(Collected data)
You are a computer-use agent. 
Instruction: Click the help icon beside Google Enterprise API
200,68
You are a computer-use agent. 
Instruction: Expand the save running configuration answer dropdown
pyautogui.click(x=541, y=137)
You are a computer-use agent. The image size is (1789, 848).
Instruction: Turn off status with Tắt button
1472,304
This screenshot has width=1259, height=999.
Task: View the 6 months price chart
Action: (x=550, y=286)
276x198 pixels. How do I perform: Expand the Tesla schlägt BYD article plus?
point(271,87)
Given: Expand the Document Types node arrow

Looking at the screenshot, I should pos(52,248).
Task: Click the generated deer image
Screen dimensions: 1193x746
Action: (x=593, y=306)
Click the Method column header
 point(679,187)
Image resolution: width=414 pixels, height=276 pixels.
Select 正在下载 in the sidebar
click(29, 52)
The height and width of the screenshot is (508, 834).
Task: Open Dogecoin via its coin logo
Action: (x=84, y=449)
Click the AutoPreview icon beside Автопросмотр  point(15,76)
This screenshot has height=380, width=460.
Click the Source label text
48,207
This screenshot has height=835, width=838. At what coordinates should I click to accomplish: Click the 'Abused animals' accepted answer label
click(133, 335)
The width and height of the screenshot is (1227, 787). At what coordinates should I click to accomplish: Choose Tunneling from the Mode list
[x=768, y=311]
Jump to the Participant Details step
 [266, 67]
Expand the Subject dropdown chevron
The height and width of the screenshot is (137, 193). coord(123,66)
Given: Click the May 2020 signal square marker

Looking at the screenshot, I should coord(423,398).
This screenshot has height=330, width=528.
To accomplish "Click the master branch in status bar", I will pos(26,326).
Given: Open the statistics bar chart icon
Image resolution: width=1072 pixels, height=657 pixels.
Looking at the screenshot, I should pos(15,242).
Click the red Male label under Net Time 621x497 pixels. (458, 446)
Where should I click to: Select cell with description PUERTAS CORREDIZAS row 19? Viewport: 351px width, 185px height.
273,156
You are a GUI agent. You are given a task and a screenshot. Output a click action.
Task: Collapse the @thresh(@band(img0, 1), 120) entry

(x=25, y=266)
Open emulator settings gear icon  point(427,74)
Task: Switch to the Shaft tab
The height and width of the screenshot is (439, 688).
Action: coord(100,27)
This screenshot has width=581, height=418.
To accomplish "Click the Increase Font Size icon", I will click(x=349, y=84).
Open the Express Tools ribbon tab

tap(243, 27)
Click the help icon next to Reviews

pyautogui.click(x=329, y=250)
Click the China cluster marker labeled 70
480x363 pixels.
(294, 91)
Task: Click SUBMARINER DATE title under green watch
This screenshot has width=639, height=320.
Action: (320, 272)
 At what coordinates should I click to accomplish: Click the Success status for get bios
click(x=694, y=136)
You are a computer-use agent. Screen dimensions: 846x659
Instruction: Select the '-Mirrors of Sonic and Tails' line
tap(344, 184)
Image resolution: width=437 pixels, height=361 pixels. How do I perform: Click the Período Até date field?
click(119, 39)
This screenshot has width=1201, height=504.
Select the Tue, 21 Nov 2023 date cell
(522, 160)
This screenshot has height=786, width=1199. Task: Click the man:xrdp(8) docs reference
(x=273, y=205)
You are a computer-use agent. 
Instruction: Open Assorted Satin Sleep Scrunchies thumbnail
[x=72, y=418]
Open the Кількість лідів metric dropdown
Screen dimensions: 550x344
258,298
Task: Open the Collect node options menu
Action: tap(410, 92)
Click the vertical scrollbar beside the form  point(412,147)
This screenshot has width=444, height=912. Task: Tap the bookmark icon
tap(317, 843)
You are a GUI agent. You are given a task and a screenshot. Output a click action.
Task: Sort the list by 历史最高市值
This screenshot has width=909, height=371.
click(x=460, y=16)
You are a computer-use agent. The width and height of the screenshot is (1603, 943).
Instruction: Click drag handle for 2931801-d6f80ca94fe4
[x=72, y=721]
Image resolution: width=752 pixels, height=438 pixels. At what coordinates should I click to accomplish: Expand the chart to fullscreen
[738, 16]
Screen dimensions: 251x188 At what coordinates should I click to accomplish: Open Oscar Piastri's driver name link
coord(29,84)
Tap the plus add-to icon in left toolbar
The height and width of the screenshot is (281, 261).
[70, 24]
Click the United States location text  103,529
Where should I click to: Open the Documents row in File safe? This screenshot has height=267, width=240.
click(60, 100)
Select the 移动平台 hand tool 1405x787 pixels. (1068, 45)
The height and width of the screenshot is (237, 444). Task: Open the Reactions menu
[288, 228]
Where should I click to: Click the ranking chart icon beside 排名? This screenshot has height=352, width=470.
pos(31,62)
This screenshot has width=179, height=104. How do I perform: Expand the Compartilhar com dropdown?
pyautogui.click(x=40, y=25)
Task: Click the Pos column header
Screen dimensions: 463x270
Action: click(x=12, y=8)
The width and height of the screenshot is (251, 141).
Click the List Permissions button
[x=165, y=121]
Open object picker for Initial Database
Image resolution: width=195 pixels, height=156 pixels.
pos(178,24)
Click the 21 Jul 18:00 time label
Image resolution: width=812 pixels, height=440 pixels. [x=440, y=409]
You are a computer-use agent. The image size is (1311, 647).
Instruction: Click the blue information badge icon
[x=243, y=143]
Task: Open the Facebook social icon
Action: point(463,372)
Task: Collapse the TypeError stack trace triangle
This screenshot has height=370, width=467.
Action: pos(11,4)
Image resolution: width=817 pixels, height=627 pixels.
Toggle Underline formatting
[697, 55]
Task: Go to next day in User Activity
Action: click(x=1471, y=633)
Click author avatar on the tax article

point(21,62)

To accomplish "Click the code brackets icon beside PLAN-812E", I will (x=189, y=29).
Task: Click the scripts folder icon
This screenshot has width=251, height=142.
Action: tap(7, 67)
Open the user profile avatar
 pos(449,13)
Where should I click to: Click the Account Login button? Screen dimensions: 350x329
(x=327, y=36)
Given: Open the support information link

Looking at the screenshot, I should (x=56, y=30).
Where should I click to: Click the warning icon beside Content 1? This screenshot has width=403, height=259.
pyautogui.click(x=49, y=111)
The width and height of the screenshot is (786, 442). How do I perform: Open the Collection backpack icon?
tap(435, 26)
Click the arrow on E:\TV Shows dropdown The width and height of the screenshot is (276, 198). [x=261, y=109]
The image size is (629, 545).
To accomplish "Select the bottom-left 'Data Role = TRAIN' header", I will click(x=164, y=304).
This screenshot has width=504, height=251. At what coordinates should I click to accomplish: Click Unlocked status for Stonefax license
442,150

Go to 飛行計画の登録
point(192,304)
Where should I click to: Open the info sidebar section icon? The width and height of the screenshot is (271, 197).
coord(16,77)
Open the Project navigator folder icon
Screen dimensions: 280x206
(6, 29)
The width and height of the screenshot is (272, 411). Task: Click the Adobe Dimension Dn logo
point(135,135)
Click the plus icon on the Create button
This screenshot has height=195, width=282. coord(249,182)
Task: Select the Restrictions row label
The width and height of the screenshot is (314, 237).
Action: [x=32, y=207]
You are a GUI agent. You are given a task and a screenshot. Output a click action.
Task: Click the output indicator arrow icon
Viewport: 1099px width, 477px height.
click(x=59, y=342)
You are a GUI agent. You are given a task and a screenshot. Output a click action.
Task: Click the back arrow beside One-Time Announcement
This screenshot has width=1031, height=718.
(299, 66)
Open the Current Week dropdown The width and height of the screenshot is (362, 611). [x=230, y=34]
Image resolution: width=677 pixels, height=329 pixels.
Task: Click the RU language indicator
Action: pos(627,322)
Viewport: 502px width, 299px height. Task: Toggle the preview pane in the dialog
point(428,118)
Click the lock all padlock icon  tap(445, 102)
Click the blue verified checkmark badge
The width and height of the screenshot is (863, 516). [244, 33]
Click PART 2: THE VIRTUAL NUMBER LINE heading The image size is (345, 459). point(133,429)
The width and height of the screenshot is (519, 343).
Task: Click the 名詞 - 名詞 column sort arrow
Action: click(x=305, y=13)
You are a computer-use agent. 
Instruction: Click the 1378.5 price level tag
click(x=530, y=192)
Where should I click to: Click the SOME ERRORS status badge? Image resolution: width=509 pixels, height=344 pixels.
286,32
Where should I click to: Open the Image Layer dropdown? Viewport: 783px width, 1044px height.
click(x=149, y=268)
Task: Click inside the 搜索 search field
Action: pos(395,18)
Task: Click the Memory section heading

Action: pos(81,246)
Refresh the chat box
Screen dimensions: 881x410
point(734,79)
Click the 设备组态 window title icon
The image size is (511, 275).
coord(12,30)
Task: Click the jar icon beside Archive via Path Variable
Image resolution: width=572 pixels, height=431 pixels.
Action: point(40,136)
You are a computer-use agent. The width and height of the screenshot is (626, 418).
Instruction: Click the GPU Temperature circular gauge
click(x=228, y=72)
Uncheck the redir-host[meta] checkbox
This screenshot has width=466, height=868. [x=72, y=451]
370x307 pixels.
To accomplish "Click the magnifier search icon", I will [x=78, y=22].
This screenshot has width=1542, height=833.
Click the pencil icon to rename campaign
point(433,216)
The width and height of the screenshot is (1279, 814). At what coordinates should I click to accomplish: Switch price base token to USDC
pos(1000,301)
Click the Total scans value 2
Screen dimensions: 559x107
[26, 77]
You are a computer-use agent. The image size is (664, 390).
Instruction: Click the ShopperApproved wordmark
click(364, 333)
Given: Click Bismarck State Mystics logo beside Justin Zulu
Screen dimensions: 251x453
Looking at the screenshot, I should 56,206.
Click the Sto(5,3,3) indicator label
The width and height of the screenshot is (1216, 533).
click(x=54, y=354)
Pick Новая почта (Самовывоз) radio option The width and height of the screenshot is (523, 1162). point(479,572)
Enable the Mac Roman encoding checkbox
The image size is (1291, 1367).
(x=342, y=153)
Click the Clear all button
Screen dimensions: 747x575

» Exercise description: Starting at the line that contains "The width and height of the screenshot is (272, 411)." and stopping after the line that contains "Task: Select the Restrictions row label", write out every line exactly as it appears above, and no other line.

» Expected answer:
The width and height of the screenshot is (272, 411). Task: Click the Adobe Dimension Dn logo
point(135,135)
Click the plus icon on the Create button
This screenshot has height=195, width=282. coord(249,182)
Task: Select the Restrictions row label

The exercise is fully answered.